What pisses a guy off more than one of his high end crankbaits getting rusted out? I’ll tell you what’s worse, when his entire crankbait box gets rusted out! That high end Japanese Biovex Crankbait and that old school Bagley’s that seemed to always pull the biggest bass away from cover, now are loosing the battle to the number one crankbait disease, the cancer if you will of our treasured underwater runners, rust.
It’s not the high end baits that are causing the initial problem, it’s usually that one old bait that still has that ancient split ring that causes the initial catastrophe. From there it slowly creeps one by one until it’s a ravaged every single plug in the entire box. Sure there’s ways to slow this process and clean up some of the damage, in fact I did a blog post on this very website last March. There’s a way you can clean the body of the bait and switch out the hooks to better anti rust options like the Trokar trebles as well as switching out all the components. Though this will assist in slowing the natural process of rust it surely won’t fix the problem. Like a car the only way to fix it is to sand it down, prime it and repaint it and even then it may creep it’s way back. I don’t use the term cancer lightly but you can see the relation.
So are we doomed? Will all our crankbaits eventually meet their maker through this natural process? I think not, but the key is to prevent the problem before it ever happens. Here’s a few steps that may assist you in the future.
First off, don’t by cheap tackle. This doesn’t mean you need to run out and buy $30 dollar jerkbaits but you’ll get what you invest. There’s plenty of perfectly good plugs in the $6 to $10 dollar range, but one of the biggest reasons they are more affordable is because they use cheaper components. I won’t name any names here but I’m sure you all know of some great baits in that price range. It’s simple and affordable to make these baits all the rage by simply taking off the cheap terminal components and replacing them with better. You should always be changing these out anyways. You wouldn’t use the same worm hook for a entire year, that just sounds stupid! So why would you use the same trebles for an extended period of time? Get you some Trokar Trebles and Eagle Claw Lazer Oval Split Rings and know that not only are you protecting your precious cranks but you’re also pimping them out with the best business side of the crank possible.
Next, you aren’t getting bit and you decide it’s time to make a change on the fly and switch baits. Perhaps the bass aren’t appreciating your sexy shad color and would be better dialed in on a chartreuse black back.

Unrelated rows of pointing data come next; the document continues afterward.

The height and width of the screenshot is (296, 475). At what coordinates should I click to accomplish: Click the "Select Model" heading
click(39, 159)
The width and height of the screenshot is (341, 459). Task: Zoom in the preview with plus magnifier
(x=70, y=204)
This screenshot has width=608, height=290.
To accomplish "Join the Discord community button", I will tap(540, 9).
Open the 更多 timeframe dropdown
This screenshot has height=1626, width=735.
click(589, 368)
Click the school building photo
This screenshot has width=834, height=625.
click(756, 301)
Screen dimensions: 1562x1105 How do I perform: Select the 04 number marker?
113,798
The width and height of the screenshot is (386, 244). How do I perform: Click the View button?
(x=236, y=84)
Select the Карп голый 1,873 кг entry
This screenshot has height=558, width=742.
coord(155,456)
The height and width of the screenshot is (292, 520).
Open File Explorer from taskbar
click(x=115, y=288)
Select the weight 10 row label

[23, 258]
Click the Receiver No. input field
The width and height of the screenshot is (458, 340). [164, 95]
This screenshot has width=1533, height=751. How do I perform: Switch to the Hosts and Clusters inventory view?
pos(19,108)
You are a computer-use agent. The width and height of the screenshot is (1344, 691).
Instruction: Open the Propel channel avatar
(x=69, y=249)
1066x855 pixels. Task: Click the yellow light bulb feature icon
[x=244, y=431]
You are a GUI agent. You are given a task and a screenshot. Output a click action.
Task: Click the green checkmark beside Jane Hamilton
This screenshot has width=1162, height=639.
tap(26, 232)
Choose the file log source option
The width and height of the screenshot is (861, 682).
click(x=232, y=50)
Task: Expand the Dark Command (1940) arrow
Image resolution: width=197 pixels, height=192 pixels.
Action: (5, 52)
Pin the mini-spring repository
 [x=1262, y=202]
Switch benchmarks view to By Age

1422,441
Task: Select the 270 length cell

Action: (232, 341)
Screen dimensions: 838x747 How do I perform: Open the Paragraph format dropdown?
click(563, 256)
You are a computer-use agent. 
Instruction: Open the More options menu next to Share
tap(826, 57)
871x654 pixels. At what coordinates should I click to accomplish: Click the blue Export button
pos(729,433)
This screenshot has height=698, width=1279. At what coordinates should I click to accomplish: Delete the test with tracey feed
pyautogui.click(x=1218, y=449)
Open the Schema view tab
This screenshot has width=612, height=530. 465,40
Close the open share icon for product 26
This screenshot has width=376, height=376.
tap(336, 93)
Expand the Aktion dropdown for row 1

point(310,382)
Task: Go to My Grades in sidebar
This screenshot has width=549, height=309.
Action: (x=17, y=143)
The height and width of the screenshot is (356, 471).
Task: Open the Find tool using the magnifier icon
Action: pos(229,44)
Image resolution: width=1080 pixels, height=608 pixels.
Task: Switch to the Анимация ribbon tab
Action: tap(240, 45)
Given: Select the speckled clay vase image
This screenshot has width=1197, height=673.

This is what makes a great fisherman, follow your gut and make the change but by all means don’t throw that bait right back into the box! Instead, lay that bait down on your boat deck or in a cup holder and let it dry off, putting it away wet is what is killing your entire box!
To really get your brain going, let’s step it up a notch. Of course I’m not the first one to foresee the problem of my fish catching arsenal being overtaken by one of Mother Natures best weapons. In fact, many companies are introducing rust free tackle storage options, but let me also tell you I’m not too impressed. I’ve been duped myself, in fact just yesterday I was doing a deep clean on my boat when I lifted up my square bill box and instantly got all the inspiration I needed to bang out this blog post! Last year I personally had went out and had bought a rust free box for my favorite crankbaits only to find that rust had indeed did what rust does best.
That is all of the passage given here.